Ketika Raja berusia 57 tahun, pada Kamis 30 Agustus 1923, Susuhunan Paku Buwono X mendapat gelar baru berpangkat Letnan Jendral. Sehingga sejak saat itu, memakai sebutan baru Ingkang Wicaksana didepan gelar Jendral Mayor. Empat bulan setelah penganugerahan gelar itu, tepatnya pada Kamis 4 Januari 1924, prameswari dalem GKR Pakubuwana meninggal, sehingga membuat rasa kesedihan yang mendalam bagi Susuhunan Paku Buwono X.
Paku Buwono X  juga tercatat memiliki 40 selir yang memberinya 64 anak. Dengan fakta ini, beliaulah pemegang rekor selir terbanyak dibandingkan pendahulu maupun penerus beliau. Hamengku Buwono II memiliki 4 permaisuri dan 26 selir yang memberikan 80 orang keturunan. Raja-raja yang belum lama mangkat, Pakubuwono XII (bertahta 1945-2004) memiliki enam selir tetapi tidak berpermaisuri, sedangkan Hamengkubuwono IX (bertahta 1941-1987) memiliki 5 isteri tetapi tidak berselir.

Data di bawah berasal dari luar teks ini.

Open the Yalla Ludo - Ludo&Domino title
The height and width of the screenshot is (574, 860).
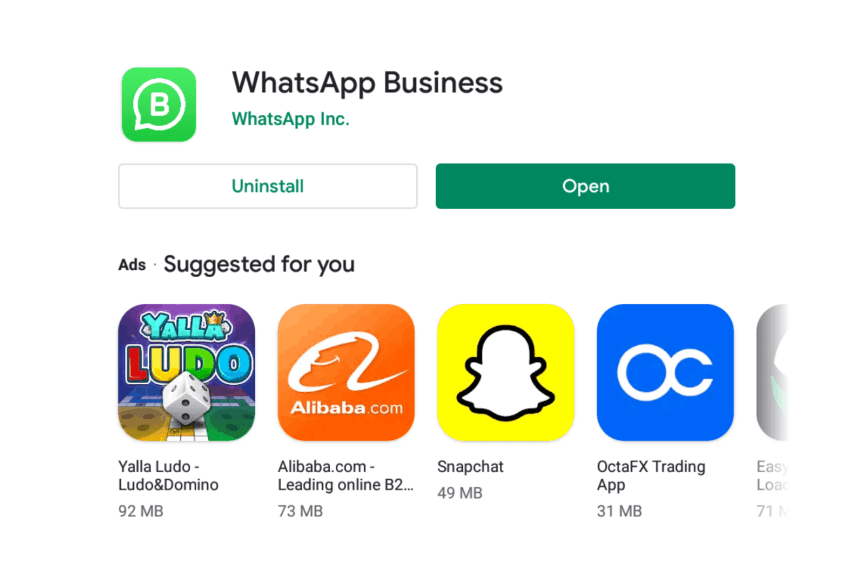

Sosok Susuhunan Paku Buwono X memang mejadi sosok raja paling istimewa dalam dinasti Mataram- Surakarta. Istimewa, sebab banyak cerita lisan yang mengisahkan betapa saktinya sang Raja. Seorang abdi dalem keraton menceritakan tentang kesaktiannya menghentikan banjir hanya dengan menunjuk ke air bah yang sedang melanda. Konon ia juga merupakan raja yang ‘upata’ nya sangat manjur. Orang bisa berubah seketika, jika raja sudah murka dan menyumpahinya. Mungkin itu hanya sekedar cerita-cerita lisan sebagai ‘bumbu’ betapa raja atau pemimpin itu memang harus dihormati dan ditakuti, disamping kultus raja yang melekat karena memang masih mempunyai ‘kewingitan’. Susuhunan Paku Buwono X juga dikenal sebagai raja dermawan yang selalu bersedekah dengan cara menyebar udhik-udhik atau uang recehan setiap kali bepergian.

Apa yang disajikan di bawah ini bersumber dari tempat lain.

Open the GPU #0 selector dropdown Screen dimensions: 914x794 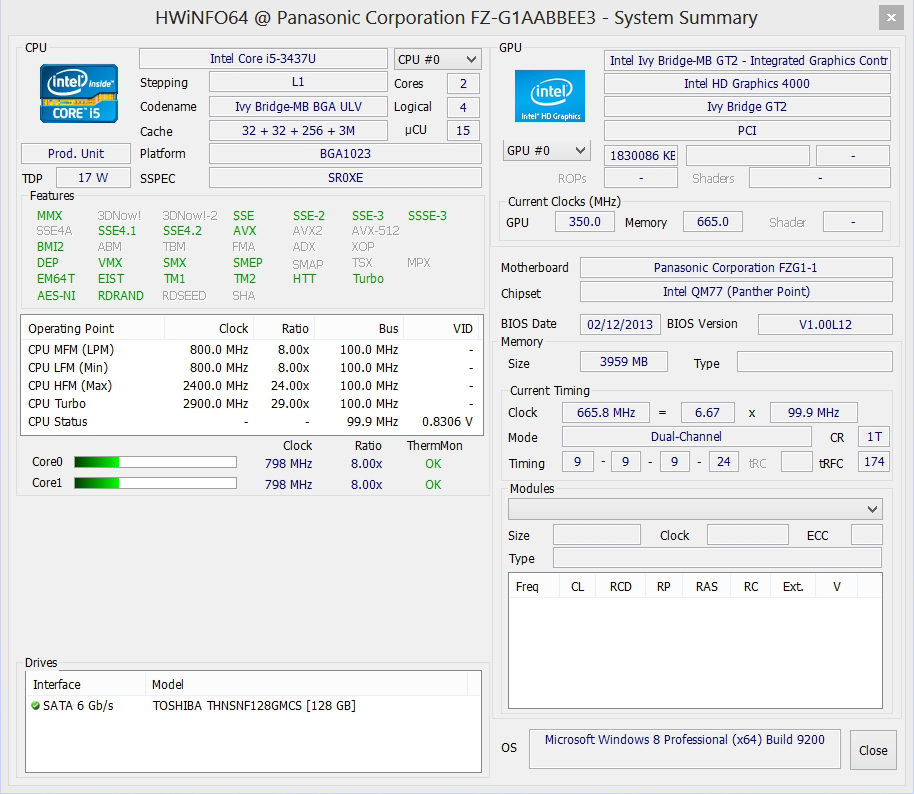click(x=546, y=151)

Pakubuwono X ketika berada di dalam kereta kencana kebesarannya.
Raja yang baru itu tergolong mampu dalam mengurus negara, mahir dalam semua bidang, seperti bermacam-macam tari, ahli dalam bidang kalukitan, menciptakan banyak serat atau kitab, tertarik dalam dunia karawitan, dan banyak menciptakan gendhing. Ia juga mendalami ilmu persenjataan, banyak membuat berbagai macam senjata dan keris, menguasai pengetahuan mengenai kuda dan tunggangan, sebab ia juga dikenal sebagai raja yang penyayang kepada binatang.
Selama Susuhunan Paku Buwono X memegang tampuk pemerintahan, keadaan negara nyaris tanpa kendala, karena begitu bagusnya pemerintahan yang membuat kesejahteraan. Ia banyak memberikan dana untuk kesejahteraan umum dalam hal bangunan, pendidikan, kesehatan, dan lain-lain. Begitu juga ketika Susuhunan Paku Buwono X bertahta, banyak perubahan dan mampu menciptakan kehidupan yang lebih sejahtera bagi rakyat se-negara.



Pakubuwono X menerima kunjungan Raja Siam, Rama V, di Sasana Sewaka, Keraton Surakarta (sekitar akhir abad ke 19)



Pakubuwono X menerima kunjungan gubernur jenderal Indochina-Perancis, H.E.P. Pasquier, di Sasana Sewaka, Keraton Surakarta (sekitar tahun 1930-an).
Dalam bidang sosial-ekonomi, Pakubuwono X memberikan kredit untuk pembangunan rumah bagi warga kurang mampu. Di bidang pendidikan, ia mendirikan sekolah Pamardi Putri dan Kasatriyan untuk kepentingan kerabat keraton. Infrastruktur moderen kota Surakarta banyak dibangun pada masa pemerintahannya, seperti bangunan Pasar Gedhe Harjonagoro, Stasiun Solo Jebres, Stasiun Solo Kota (Sangkrah), Stadion Sriwedari, Kebun Binatang Jurug, Jembatan Jurug yang melintasi Bengawan Solo di timur kota, Taman Balekambang, gapura-gapura di batas Kota Surakarta, rumah pemotongan hewan ternak di Jagalan, rumah singgah bagi tunawisma, dan rumah perabuan (pembakaran jenazah) bagi warga Tionghoa. Dalam bidang pendidikan, beliau juga mendirikan sekolah-sekolah, termasuk Mambaul Ulum dan Pamardi Putri di Kasatriyan.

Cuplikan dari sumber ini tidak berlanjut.